What needs to be done: Repeat verbatim, and only, the lines of the data below, beginning at the line that contains "Task: Click red status dot for Bilal Moschee" and stopping after the line that contains "Select the Kakao product cell".

Records for the task:
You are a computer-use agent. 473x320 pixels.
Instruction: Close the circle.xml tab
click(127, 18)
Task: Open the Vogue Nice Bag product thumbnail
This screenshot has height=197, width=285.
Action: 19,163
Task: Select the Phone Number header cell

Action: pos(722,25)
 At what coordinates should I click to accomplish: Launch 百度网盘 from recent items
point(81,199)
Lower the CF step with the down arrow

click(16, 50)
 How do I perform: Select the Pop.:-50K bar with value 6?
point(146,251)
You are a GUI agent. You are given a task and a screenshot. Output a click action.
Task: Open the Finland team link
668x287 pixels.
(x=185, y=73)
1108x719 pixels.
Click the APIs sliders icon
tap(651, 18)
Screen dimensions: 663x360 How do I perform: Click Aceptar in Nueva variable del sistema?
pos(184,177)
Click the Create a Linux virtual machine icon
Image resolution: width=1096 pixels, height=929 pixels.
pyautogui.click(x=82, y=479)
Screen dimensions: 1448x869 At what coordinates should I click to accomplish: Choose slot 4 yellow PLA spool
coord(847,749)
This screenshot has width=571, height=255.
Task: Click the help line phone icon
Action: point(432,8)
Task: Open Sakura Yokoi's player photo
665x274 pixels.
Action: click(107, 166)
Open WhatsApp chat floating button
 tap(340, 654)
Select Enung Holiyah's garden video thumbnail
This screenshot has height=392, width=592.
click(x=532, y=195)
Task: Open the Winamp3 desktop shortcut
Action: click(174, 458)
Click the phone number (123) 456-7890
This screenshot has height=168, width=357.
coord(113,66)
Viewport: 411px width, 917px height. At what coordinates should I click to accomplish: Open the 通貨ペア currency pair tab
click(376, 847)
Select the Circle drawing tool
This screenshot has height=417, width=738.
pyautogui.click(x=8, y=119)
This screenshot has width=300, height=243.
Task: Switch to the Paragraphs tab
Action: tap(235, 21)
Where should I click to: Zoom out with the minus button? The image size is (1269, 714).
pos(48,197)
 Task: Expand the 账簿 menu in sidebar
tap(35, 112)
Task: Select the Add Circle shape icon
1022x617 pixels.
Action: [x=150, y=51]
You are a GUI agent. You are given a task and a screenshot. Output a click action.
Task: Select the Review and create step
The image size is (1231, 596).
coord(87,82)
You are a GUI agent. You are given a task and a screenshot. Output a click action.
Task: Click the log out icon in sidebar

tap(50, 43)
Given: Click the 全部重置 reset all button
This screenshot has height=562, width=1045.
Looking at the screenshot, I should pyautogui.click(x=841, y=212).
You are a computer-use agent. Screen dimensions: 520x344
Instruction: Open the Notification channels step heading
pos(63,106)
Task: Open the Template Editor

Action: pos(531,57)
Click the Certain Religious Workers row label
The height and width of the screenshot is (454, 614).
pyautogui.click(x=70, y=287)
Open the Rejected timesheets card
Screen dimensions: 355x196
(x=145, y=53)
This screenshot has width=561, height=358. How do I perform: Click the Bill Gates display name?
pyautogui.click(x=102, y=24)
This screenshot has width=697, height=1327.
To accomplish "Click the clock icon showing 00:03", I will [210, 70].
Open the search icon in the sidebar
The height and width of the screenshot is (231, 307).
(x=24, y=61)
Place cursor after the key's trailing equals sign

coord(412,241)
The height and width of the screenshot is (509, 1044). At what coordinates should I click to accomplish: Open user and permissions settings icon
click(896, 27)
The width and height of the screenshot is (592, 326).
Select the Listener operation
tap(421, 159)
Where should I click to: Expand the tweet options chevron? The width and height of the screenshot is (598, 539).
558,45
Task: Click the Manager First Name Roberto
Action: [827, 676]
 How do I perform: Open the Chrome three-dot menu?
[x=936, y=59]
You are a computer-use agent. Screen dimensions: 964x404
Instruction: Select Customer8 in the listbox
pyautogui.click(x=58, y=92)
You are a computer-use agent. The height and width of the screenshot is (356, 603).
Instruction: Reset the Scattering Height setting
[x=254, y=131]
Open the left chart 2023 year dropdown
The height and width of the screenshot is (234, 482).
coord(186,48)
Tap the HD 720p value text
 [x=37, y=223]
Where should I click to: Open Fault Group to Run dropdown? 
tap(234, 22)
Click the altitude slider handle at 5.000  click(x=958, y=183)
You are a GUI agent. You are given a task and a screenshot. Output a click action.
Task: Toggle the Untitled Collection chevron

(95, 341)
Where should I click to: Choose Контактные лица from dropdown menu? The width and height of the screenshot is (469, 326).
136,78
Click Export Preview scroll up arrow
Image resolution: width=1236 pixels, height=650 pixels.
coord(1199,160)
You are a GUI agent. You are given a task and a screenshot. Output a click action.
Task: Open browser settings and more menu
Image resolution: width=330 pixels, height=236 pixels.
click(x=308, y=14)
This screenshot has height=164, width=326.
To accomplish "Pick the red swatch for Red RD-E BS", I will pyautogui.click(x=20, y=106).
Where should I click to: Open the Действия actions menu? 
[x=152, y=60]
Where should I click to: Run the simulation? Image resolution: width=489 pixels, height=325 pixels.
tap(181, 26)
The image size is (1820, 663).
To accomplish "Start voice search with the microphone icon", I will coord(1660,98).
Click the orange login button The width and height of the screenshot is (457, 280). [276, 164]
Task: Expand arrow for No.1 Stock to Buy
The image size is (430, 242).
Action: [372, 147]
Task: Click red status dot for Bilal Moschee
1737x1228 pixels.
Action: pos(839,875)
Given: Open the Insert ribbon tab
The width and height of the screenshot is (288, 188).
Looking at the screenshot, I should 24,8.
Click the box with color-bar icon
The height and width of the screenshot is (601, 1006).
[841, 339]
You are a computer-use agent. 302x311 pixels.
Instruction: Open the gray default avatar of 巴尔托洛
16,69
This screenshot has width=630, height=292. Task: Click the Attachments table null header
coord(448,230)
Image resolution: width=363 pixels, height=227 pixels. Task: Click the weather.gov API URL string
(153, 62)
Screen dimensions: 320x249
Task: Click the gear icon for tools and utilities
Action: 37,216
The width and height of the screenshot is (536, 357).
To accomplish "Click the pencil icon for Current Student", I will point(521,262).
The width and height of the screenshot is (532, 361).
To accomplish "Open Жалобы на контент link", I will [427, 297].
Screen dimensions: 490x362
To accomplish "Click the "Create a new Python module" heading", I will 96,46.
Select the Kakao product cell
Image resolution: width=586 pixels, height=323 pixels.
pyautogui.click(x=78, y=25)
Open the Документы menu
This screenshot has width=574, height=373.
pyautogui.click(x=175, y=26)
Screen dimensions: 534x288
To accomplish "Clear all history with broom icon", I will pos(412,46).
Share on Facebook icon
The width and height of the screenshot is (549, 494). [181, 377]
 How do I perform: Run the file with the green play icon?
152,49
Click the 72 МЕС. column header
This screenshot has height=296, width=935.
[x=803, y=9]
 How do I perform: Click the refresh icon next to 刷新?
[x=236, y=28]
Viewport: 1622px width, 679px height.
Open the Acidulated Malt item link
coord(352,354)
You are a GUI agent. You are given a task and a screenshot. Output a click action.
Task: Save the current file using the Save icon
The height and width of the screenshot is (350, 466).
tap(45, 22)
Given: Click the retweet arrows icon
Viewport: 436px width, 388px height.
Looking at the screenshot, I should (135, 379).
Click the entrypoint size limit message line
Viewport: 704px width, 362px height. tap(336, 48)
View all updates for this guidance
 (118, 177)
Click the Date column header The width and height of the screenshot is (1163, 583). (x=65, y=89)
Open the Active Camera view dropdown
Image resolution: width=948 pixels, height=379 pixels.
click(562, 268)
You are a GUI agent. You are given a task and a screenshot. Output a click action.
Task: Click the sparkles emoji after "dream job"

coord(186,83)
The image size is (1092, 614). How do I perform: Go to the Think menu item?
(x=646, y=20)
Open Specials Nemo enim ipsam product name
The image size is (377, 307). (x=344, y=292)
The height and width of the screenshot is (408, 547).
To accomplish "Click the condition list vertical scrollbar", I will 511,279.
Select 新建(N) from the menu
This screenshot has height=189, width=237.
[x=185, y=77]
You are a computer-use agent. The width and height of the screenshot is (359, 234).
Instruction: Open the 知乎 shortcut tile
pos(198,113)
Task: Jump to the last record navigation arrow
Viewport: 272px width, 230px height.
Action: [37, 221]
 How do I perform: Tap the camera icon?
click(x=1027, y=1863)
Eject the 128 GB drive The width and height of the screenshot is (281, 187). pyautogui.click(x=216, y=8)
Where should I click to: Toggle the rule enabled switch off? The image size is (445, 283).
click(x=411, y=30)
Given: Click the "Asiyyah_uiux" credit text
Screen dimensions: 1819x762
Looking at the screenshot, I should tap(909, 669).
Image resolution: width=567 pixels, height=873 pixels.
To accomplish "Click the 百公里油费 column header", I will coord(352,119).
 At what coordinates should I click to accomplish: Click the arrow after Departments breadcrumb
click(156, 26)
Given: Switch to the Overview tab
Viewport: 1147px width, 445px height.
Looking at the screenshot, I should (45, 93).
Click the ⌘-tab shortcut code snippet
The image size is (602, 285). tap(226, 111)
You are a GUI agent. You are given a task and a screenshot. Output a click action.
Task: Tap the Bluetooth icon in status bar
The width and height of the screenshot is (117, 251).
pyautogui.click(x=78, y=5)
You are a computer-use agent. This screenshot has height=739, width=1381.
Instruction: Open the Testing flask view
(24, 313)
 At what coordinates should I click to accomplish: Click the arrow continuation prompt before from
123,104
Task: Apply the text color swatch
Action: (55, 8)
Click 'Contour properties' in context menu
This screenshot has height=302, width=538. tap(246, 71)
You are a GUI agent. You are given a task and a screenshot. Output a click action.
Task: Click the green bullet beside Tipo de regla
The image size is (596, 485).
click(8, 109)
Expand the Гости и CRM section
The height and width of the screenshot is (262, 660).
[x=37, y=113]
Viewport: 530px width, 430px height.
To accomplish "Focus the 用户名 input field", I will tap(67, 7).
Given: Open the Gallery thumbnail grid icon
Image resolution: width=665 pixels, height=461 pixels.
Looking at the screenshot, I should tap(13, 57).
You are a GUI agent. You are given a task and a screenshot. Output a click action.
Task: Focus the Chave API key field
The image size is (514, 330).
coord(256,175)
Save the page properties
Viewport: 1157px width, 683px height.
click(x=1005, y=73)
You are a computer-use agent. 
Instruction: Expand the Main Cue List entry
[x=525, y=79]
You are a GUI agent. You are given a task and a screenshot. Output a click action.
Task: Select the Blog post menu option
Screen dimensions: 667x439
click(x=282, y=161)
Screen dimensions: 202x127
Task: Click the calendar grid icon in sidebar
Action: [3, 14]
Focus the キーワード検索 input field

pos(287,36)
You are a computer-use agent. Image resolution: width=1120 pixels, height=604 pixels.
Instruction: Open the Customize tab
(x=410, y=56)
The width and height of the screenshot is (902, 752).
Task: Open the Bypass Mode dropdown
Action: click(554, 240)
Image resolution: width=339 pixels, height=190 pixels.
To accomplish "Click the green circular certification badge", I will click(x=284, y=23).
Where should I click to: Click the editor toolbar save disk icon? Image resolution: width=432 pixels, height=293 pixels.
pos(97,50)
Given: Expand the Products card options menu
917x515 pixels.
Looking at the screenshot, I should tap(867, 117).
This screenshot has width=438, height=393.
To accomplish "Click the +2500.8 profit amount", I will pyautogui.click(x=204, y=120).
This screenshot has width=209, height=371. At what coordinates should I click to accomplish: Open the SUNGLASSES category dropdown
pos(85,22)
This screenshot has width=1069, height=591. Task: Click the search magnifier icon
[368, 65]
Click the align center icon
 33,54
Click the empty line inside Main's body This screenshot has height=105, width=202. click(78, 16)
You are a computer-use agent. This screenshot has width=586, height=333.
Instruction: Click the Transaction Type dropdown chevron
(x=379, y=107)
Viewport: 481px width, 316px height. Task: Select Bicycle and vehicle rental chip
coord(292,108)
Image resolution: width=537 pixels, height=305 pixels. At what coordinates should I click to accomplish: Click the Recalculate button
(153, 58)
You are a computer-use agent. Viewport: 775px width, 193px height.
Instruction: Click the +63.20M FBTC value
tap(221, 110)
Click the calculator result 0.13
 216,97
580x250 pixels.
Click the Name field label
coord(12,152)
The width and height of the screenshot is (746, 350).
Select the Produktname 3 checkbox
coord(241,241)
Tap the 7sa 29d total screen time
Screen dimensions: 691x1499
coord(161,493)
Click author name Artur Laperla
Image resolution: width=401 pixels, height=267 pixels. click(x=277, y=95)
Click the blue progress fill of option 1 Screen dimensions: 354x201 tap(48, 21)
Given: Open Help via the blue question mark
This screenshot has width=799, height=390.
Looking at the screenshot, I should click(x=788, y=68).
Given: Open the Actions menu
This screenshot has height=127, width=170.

Response:
Task: Click red status dot for Bilal Moschee
1737x1228 pixels.
Action: pos(839,875)
Given: Open the Insert ribbon tab
The width and height of the screenshot is (288, 188).
Looking at the screenshot, I should 24,8.
Click the box with color-bar icon
The height and width of the screenshot is (601, 1006).
[841, 339]
You are a computer-use agent. 302x311 pixels.
Instruction: Open the gray default avatar of 巴尔托洛
16,69
This screenshot has width=630, height=292. Task: Click the Attachments table null header
coord(448,230)
Image resolution: width=363 pixels, height=227 pixels. Task: Click the weather.gov API URL string
(153, 62)
Screen dimensions: 320x249
Task: Click the gear icon for tools and utilities
Action: 37,216
The width and height of the screenshot is (536, 357).
To accomplish "Click the pencil icon for Current Student", I will point(521,262).
The width and height of the screenshot is (532, 361).
To accomplish "Open Жалобы на контент link", I will [427, 297].
Screen dimensions: 490x362
To accomplish "Click the "Create a new Python module" heading", I will 96,46.
Select the Kakao product cell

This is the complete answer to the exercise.